Poetry is to be found in the lives of people, not just privileged white middle class people.  Art, and it’s cousin, theatre, lives in the soul of every man and not just the white man. To claim it’s invention as white is to annihilate the imagination of non white culture. In his scintillating essay, ‘Here Be Dragons’, novelist, James Baldwin writes, ‘the human imagination is perpetually required to examine, control, and redefine reality, of which we must assume ourselves to be at the centre and the key.’ During the Atlantic slave trade the architects of white supremacy reduced an African’s reality to three-fifths of a human being. In contemporary culture the pernicious narrative of white supremacy defines a black person’s reality and life as inferior to white life. 

 

Should Suzman get a free pass because she’s the niece of an anti apartheid campaigner. Hell no. That she’s an apartheid era South African, who seems never to have heard of, The Market Theatre of Johannesburg, who produced the most important theatre to come out of South Africa during that time, is incredulous. Does she not know of the creative partnership between Athol Fugard, a white playwright, John Kani, a black actor and Mbogeni Ngema, a black playwright, that produced some of the most dazzling theatre of the 70’s and 80’s, in her homeland?  Has she never heard of South Africa’s most successful theatrical export ‘Woza Albert?’ And it’s black stars who lit up NYC’s Broadway, and the West End, with sell out performances, as well as performing to packed houses in South Africa’s black townships from Gugulethu to Soweto? 

 

How does one even begin to penetrate this level of ignorance and racism? The black experience like the black male body is targeted and ‘homicide-d’ every day. And the path from the plantation to a young black teenager, Michael Brown, being gunned down by a white cop, & his subsequent acquittal, to the killing of Eric Garner, by a white cop, & his subsequent acquittal, to the white washing of African history, by director, Ridley Scott, where the main characters, including a former African slave, Moses, are depicted by white actors while black actors play the thieves, assassins and servants. Along with Janet Suzman’s insistence and inference that to be black is to be ignorant of theatre, all plays into the same old white supremacist narrative that has and still is used to justify the killing of the black body and just as fatally, the black imagination.

 

Suzman’s comments point to a structural thinking in our British, middle class, Oxbridge dominated nice white theatre environment that needs to be dismantled. Otherwise the talent drain of actors of colour from the U.K. to the U.S, will continue unabated.
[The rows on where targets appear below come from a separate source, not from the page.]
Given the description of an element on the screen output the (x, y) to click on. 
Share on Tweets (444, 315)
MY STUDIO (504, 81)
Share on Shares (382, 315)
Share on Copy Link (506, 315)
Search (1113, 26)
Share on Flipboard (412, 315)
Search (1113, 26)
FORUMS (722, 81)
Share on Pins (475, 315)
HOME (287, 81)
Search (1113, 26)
Her insistence that ‘theatre is in the DNA of white people but not other people’, is a eugenics inspired racist pseudo-science that had it been directed towards the Jews and Jewish people, would have caused an uproar. That it was directed at black people, it’s supposed to pass as a storm in a British tea cup. Make some noise people!

 

I call on other prominent voices in British theatre to speak out against what is an attack on a peoples creative contribution and investment in a country’s theatrical legacy that has enriched  us all in multicultural Britain. This is my country, I am nobody’s Caliban. I sucked on a black African’s breast to get the DNA that produces my creative black milk. I call on the artistic directors of The National Theatre, The Royal Court Theatre, The Royal Shakespeare Company, companies I have served, with my dark brown skinned theatrical DNA, to step up and speak up. Silence is participation. White people and people of colour, in British theatre, make some noise! 

‘I am a human being, I consider nothing that is human alien to me.’ Terence (black dramatist, 195 bc)

DeObia Oparei 

 

Update: Dame Janet Suzman, has since apologised for her racist remarks. But the creative contributions of non white culture continues to be under represented in British theatre, television and film.